THE TASK: Among the lines below, which ones contain the word "computer"? Copy every such line.

* * * * *

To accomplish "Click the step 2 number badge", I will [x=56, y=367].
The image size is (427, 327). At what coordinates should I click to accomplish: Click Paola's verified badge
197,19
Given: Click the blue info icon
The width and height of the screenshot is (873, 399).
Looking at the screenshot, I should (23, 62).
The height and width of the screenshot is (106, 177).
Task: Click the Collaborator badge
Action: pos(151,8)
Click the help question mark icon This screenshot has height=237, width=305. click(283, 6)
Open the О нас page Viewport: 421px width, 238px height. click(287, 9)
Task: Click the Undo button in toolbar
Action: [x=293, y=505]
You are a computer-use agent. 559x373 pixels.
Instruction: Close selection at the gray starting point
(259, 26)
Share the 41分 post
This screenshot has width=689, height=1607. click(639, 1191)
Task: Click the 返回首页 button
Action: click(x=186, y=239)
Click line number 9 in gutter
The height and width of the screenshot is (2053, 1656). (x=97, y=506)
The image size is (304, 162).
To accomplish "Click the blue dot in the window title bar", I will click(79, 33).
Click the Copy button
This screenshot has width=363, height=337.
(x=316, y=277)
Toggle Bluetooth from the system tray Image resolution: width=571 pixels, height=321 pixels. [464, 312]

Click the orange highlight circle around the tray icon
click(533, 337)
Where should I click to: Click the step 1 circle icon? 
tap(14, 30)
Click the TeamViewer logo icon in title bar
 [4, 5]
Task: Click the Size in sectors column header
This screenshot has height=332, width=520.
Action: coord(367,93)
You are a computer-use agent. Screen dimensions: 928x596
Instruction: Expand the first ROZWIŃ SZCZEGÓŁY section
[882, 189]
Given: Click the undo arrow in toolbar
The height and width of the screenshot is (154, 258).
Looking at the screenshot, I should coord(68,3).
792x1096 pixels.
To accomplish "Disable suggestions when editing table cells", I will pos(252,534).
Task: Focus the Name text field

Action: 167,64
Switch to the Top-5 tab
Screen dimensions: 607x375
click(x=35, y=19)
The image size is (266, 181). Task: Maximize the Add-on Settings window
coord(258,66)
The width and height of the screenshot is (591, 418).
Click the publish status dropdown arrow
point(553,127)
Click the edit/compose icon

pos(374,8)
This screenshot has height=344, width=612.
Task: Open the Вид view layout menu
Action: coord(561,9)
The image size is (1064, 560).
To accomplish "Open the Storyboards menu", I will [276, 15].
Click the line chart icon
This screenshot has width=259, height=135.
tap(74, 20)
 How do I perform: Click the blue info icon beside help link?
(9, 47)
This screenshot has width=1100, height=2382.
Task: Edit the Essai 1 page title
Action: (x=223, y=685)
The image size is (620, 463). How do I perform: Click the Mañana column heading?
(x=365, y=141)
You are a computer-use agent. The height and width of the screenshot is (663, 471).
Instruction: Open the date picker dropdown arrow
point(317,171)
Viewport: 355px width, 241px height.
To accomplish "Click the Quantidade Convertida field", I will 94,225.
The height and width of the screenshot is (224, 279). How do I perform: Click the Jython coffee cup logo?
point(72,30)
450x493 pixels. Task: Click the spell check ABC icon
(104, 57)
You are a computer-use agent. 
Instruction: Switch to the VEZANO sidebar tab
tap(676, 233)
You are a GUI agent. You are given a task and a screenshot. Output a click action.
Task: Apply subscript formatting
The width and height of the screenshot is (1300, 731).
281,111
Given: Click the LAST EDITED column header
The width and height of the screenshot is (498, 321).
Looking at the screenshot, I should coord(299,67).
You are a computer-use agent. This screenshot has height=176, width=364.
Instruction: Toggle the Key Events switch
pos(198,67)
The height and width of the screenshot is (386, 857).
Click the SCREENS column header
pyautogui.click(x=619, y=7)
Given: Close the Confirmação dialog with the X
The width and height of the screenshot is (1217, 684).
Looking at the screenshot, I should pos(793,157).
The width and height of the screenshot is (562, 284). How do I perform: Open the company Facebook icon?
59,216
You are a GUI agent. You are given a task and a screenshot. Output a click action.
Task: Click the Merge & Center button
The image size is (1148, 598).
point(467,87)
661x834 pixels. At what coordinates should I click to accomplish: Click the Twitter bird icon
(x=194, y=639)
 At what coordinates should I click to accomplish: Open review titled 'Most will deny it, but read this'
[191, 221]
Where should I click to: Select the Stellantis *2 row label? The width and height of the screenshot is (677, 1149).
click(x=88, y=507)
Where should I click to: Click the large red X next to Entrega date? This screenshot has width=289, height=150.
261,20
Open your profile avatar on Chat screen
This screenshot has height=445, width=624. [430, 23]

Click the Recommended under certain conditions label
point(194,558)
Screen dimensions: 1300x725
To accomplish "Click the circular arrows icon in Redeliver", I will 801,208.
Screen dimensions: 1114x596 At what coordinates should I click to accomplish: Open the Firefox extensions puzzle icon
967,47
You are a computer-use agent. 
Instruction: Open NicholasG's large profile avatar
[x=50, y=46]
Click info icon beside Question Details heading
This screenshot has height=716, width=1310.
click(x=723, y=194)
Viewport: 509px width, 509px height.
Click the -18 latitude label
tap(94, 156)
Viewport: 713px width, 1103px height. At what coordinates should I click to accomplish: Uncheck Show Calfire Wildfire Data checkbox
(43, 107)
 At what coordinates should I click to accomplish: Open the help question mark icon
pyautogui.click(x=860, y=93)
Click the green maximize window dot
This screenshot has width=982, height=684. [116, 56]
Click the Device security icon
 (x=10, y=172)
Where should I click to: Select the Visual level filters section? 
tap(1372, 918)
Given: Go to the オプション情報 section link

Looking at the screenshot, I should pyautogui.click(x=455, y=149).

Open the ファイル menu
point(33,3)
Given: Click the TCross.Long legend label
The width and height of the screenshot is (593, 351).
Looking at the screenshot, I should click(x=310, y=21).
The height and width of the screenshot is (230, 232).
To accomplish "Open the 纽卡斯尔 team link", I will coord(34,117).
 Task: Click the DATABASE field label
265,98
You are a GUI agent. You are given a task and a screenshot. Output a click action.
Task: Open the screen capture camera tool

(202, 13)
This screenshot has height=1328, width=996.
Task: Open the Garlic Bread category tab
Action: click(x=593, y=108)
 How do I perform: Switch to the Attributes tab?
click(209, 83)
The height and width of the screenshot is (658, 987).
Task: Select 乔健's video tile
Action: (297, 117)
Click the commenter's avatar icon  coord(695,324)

* * * * *

REPLY TO THE EXERCISE:
You are a computer-use agent. 559x373 pixels.
You are a computer-use agent. Screen dimensions: 928x596
You are a computer-use agent. The height and width of the screenshot is (663, 471).
You are a computer-use agent. 
You are a computer-use agent. This screenshot has height=176, width=364.
You are a computer-use agent. 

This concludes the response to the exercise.